As I have before, this evening I read a comic book I have stashed a work from a batch donated over a year ago now, and since the pile is technically in my office, under my desk, unread or filed in my personal collection, I don't feel like it violates the must-be-new-to-me rule. In fact, when I first glanced at the cover of StormQuest #4, and flipped through its contents to make sure it was appropriate for the kids, I told myself that I undoubtedly never would read it. Little did I suspect that I would have to, to maintain the integrity of a geeky challenge I'd pose myself in the future. Anyway, I'm going for the bottom line review here, as I did a few weeks ago when I experienced some technical difficulties. Ahem:
BOTTOM LINE: StormQuest is one part Fantastic Four, one part Star Jammers, as the Storm family finds itself scattered among different time periods thanks to the destruction of the appropriately dubbed Time Stone. Fortunately, Dad's mistress has commandeered a time traveling vehicle and is bringing the family back together, and in this issue, they suit up as StormQuest for the first time. Merlin is in the mix, too, working some sort of mischievous magic, but I think his intentions are more romantic toward Mother Quest than anything. I was surprised that this issue was an entertaining read, but the Jim Lee/Rob Liefield impression with the pencils, the typically square-jawed, hollow-cheeked male archetypes, turned me off to following the family's further adventures in time. This series has no future with me, and since this is the only issue of the title I've ever seen, I assume I'm not the only one that felt that way.
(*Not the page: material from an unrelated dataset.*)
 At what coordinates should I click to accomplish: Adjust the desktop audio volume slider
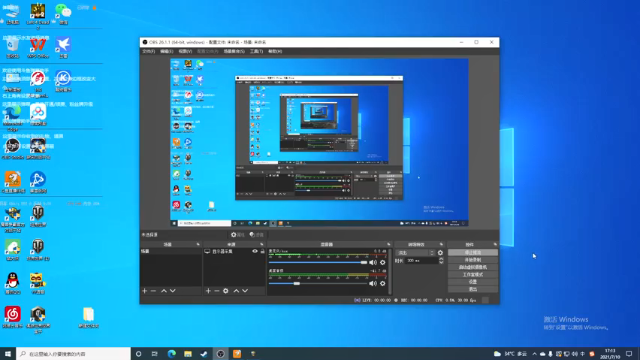[x=318, y=283]
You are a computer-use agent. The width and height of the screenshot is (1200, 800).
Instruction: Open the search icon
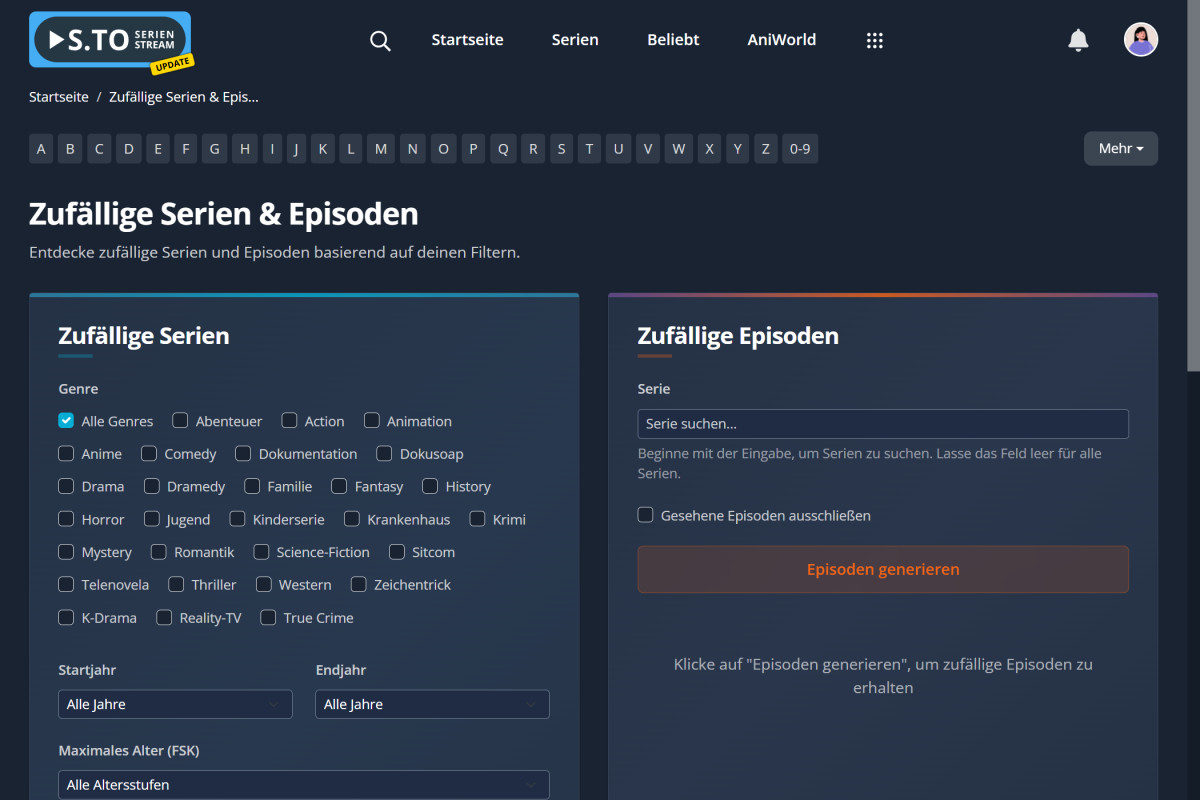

Interestingly, a back-up tale in this issue features a fanboyishly written superhero tale that is the epitome of sheer unoriginality. A young hero that feels guilty for the death of his mother uses his powers of electricity to fight crime, and when the forefather of superheroism (Superior, is his name . . . yeah) takes him under his wing, the two confront the armored Dominion in a battle that costs Superior his powers and maybe even his life. Let me put this another way: Kyle Rayner and Superman fight Dr. Doom, Superman almost dies, and in a flash, gives Kyle his Kryptonian abilities on top of the whole ring thing the kid already has going for him. This is the story.
I'll tell you what. I'm going on a "storm quest" of my own. When this weekend is over, I'm storming the local comic shops in a quest for something fresh, new, and original. If I have time.